> _Data listing_:
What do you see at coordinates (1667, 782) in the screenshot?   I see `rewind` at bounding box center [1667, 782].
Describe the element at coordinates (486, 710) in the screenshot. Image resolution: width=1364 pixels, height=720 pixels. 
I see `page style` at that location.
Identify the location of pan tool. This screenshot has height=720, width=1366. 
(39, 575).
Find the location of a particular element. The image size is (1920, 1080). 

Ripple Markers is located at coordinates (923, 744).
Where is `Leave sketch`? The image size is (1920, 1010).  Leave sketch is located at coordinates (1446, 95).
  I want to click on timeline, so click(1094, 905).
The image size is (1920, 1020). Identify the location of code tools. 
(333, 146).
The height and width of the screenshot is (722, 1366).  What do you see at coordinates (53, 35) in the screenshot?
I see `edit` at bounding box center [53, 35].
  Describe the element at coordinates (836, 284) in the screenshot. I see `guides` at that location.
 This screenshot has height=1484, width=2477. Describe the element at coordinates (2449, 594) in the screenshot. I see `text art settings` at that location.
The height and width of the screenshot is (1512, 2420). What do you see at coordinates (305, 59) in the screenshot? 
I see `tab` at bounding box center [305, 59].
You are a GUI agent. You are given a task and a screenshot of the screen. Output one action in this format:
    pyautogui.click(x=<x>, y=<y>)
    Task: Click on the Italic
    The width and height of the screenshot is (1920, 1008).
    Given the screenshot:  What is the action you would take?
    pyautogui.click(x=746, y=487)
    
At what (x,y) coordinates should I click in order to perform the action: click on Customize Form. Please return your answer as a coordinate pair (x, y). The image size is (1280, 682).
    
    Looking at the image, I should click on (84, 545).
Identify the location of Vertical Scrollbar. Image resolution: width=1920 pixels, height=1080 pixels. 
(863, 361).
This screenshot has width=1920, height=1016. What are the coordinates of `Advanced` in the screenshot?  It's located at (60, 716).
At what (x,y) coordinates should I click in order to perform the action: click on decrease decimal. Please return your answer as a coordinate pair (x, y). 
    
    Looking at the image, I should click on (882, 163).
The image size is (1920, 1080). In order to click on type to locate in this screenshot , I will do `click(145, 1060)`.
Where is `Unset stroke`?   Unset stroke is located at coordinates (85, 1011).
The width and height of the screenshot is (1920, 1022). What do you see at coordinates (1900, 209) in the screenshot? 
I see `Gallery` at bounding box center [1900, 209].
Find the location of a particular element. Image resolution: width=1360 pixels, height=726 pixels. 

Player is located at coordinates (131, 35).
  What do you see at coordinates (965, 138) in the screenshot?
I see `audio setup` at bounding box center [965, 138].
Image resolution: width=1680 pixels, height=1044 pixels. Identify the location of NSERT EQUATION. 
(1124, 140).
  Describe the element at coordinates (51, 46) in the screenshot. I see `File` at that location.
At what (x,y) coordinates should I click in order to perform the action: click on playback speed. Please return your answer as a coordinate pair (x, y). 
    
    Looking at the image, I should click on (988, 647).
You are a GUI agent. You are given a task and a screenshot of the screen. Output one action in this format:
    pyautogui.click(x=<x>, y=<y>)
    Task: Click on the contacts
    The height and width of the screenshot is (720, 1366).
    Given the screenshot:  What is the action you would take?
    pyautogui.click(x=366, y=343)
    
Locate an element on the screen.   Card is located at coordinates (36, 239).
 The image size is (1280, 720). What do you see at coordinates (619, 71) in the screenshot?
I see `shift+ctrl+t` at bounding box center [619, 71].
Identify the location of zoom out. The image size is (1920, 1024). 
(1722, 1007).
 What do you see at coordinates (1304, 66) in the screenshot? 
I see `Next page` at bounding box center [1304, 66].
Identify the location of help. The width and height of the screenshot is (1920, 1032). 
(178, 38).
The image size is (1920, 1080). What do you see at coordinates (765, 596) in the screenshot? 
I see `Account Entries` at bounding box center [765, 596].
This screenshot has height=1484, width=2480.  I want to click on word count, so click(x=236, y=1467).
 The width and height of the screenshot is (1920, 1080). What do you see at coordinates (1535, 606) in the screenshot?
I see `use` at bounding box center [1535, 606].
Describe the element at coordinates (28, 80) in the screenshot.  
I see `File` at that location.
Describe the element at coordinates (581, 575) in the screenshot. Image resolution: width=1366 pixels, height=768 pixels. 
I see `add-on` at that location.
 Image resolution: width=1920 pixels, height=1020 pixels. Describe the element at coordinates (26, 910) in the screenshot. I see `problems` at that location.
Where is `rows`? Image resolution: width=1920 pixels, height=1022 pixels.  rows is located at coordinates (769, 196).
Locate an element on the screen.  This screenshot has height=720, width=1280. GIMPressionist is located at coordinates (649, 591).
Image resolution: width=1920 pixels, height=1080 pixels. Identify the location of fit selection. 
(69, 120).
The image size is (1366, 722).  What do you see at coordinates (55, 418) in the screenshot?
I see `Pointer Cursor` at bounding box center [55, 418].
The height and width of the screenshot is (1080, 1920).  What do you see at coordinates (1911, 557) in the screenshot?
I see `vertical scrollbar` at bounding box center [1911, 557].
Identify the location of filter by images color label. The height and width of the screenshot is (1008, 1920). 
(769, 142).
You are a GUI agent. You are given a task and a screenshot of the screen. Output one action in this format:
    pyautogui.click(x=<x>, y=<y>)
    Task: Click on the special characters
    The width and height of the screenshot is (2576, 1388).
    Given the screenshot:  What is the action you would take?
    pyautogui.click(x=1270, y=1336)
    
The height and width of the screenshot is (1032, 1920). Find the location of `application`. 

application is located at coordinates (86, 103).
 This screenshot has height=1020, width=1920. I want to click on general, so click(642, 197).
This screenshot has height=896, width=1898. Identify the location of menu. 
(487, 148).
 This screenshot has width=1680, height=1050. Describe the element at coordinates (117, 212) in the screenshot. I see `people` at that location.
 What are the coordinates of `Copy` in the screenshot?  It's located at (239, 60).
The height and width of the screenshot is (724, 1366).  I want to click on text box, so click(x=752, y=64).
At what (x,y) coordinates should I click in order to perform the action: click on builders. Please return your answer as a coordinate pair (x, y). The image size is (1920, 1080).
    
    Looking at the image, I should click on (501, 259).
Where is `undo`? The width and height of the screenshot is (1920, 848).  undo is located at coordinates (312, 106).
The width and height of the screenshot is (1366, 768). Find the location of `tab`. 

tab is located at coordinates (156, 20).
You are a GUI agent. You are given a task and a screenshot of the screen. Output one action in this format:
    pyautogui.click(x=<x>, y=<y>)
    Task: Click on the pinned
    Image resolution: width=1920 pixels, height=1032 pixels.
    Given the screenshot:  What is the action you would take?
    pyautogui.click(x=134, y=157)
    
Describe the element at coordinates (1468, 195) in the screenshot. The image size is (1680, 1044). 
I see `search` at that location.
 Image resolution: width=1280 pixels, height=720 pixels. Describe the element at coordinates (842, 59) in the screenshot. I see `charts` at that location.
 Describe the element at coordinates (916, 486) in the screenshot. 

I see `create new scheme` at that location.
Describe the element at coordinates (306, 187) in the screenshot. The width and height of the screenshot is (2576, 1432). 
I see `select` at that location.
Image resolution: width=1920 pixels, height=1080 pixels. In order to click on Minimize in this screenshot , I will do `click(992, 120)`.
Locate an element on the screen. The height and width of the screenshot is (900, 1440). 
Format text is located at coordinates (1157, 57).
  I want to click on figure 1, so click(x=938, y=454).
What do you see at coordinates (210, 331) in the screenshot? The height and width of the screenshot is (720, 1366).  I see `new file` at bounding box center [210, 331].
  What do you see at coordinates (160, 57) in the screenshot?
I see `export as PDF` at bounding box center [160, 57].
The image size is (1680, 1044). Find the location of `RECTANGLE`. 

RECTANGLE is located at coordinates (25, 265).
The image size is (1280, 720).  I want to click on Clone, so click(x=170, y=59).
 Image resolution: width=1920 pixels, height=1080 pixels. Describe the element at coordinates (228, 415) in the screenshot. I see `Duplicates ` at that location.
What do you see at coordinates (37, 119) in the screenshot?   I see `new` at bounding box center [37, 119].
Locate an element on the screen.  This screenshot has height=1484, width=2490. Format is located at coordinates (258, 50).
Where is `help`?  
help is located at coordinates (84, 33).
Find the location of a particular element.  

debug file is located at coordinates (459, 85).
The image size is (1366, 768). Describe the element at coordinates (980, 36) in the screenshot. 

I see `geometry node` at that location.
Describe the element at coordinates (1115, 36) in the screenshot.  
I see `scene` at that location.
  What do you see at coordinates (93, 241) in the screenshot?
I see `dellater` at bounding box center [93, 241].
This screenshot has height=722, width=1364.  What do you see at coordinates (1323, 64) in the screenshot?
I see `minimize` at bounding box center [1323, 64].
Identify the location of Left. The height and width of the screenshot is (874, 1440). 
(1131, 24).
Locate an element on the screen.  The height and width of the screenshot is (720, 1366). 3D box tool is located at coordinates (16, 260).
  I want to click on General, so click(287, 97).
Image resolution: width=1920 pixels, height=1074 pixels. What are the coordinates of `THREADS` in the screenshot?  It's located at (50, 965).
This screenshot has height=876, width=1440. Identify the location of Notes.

> _Exercise description_:
Convert the listing above, from its first line through the line containing "(333, 146).", into a Markdown table with the columns Row and Line. Number each line in Row, put its text in Line, and leave out blank lines.

> _Response_:
| Row | Line |
|---|---|
| 1 | What do you see at coordinates (1667, 782) in the screenshot?   I see `rewind` at bounding box center [1667, 782]. |
| 2 | Describe the element at coordinates (486, 710) in the screenshot. Image resolution: width=1364 pixels, height=720 pixels.  |
| 3 | I see `page style` at that location. |
| 4 | Identify the location of pan tool. This screenshot has height=720, width=1366.  |
| 5 | (39, 575). |
| 6 | Find the location of a particular element. The image size is (1920, 1080).  |
| 7 | Ripple Markers is located at coordinates (923, 744). |
| 8 | Where is `Leave sketch`? The image size is (1920, 1010).  Leave sketch is located at coordinates (1446, 95). |
| 9 |   I want to click on timeline, so click(1094, 905). |
| 10 | The image size is (1920, 1020). Identify the location of code tools.  |
| 11 | (333, 146). |